27 janeiro 2016
Rouhani na Europa
O presidente Rouhani,
do Irão, está de visita de negócios a Itália e França, tendo também visitado o
Vaticano, onde se encontrou com o Papa. Na Itália, retiraram o álcool da mesa
do repasto oficial e taparam as estátuas de figuras desnudas no museu
Capitolini. Foi um acto de abdicação injustificável, uma cedência da cultura
europeia a preconceitos religiosos de um Estado teocrático que viola os mais elementares
direitos fundamentais. Os negócios não justificam tudo. Só faltou proibir as
manifestações de iranianos residentes na Europa contra a situação ditatorial
que se vive no país de Rouhani. Mas, por este andar, talvez elas venham a ser
proibidas numa outra visita que venha a acontecer.
26 janeiro 2016
No rescaldo das presidenciais
É curioso observar como muitos
dos comentadores da direita que se não cansaram de louvar a transversalidade da
candidatura de Marcelo Rebelo de Sousa se afadiguem agora a falar da derrota de
partidos à esquerda, nomeadamente do PS e, sobretudo, de António Costa,
reduzindo assim, a posteriori, a
abrangência daquela candidatura. Facto que é tanto mais estranho, quanto essa
leitura é mais adequada às legislativas e imprópria para as candidaturas
presidenciais. Aliás, só as candidaturas de Marisa Matias e Edgar Silva tinham
um cunho mais partidário, destinando-se a testar o poder dos respectivos
partidos e consolidar ou reconfirmar as suas posições.
Tal significará que muitos dos apoiantes de
Marcelo, não obstante terem enchido a boca com a transversalidade da candidatura
e o seu carácter suprapartidário, querem um presidente de facção e estão mortos
por vingarem a solução governativa que foi encontrada. Porém, Marcelo, na noite
da vitória, foi claro a afirmar que não havia vencidos nestas eleições e que faria
todos os esforços para manter a estabilidade governativa.
Cavaco sempre coerente com a sua ideologia
Cavaco, ciente embora de que o veto aos diplomas sobre adoção por casais homossexuais e a revogação das alterações à lei da IVG, nomeadamente na parte em que impõem a consulta psicológica à grávida, não teria resultados práticos, pela previsível confirmação dos ditos diplomas em plenário da AR, mesmo assim não quis ir-se embora sem deixar mais uma marca clara da sua rígida ideologia conservadora.
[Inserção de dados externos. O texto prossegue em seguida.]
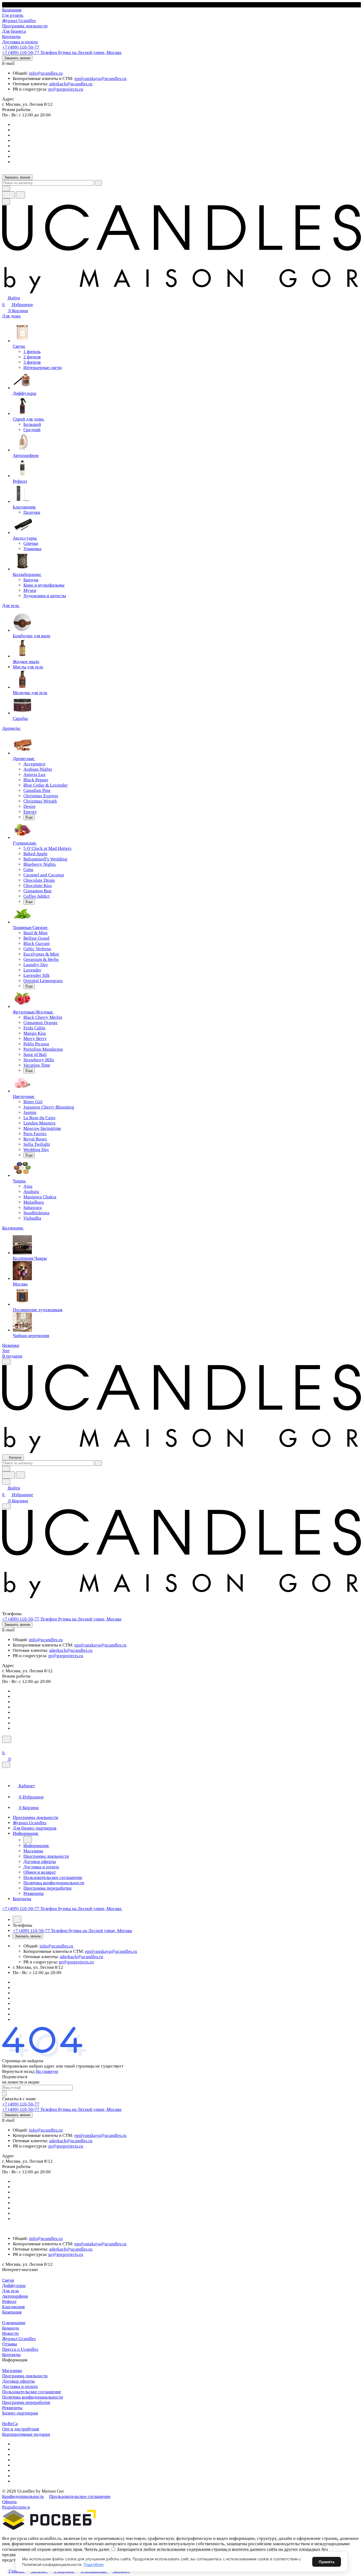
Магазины (12, 2370)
Para quem proclamou há pouco que a ideologia é sempre derrotada pela realidade e recomendou pragmatismo na tomada de decisões políticas, salta à vista que não segue os seus próprios conselhos. O seu veto vai ser derrotado pela realidade da maioria parlamentar, que não se submete à vetusta ideologia patriarcal do ainda PR, e traduziu-se num ato escusado, inútil, que só vem vincar ainda mais o caráter retrógrado e sectário em que progressivamente se enredou esta presidência que está finalmente a chegar ao fim (uf!).
25 janeiro 2016
Uma obra-prima
Estou convencido que o maior
facto político parturejado pelo criador de factos políticos foi o da sua
eleição a presidente da República. Andou anos a forjar esse facto na arena da
comunicação social, convertendo-se ele próprio numa estrela mediática de primeira
grandeza, a ponto de poder dispensar outros apoios, que não o da popularidade que
foi granjeando e, claro, o da cumplicidade dos media, de que era um dos actores de maior saliência no seu campo de
intervenção.
Evidentemente que teve de ter
arte e talento para impor essa imagem. E foi de acordo com ela – com essa
imagem de popularidade – que agiu na campanha, dispensando séquitos partidários
e tradicionais formas de publicidade e, até, aparentemente, ideologia, quando
toda a sua mise-en-scène não deixou
de ser ideológica do princípio ao fim, apresentando-se como transversal ao
eleitorado, acima dos partidos e de
divisões esquerda-direita, sobrenadando a antagonismos sociais, privilegiando
contactos informais e gestos abrangentes de simpatia a qualquer debate de ideias, enfim,
transmitindo uma ideia de portugalidade de certo modo etérea. Nada de mais
refinadamente ideológico do que isso.
Mas o que é certo é que Marcelo teve
uma percepção inteligente desse jogo de popularidade e pode-se bem dizer que
esta foi a sua obra-prima.
24 janeiro 2016
A perspetiva do BE
Depois de ouvir Marisa Matias fiquei a saber que os resultados eleitorais foram magníficos. Houve apenas um pormenor desagradável: o Marcelo foi eleito à 1ª volta...
22 janeiro 2016
A campanha e as subvenções dos políticos
A questão das
subvenções dos políticos veio, abruptamente, aquecer a campanha para as
presidenciais, de um modo geral muito morna e suscitando pouco interesse, desde
logo porque o candidato tido como antecipado ganhador (o que estará para ver)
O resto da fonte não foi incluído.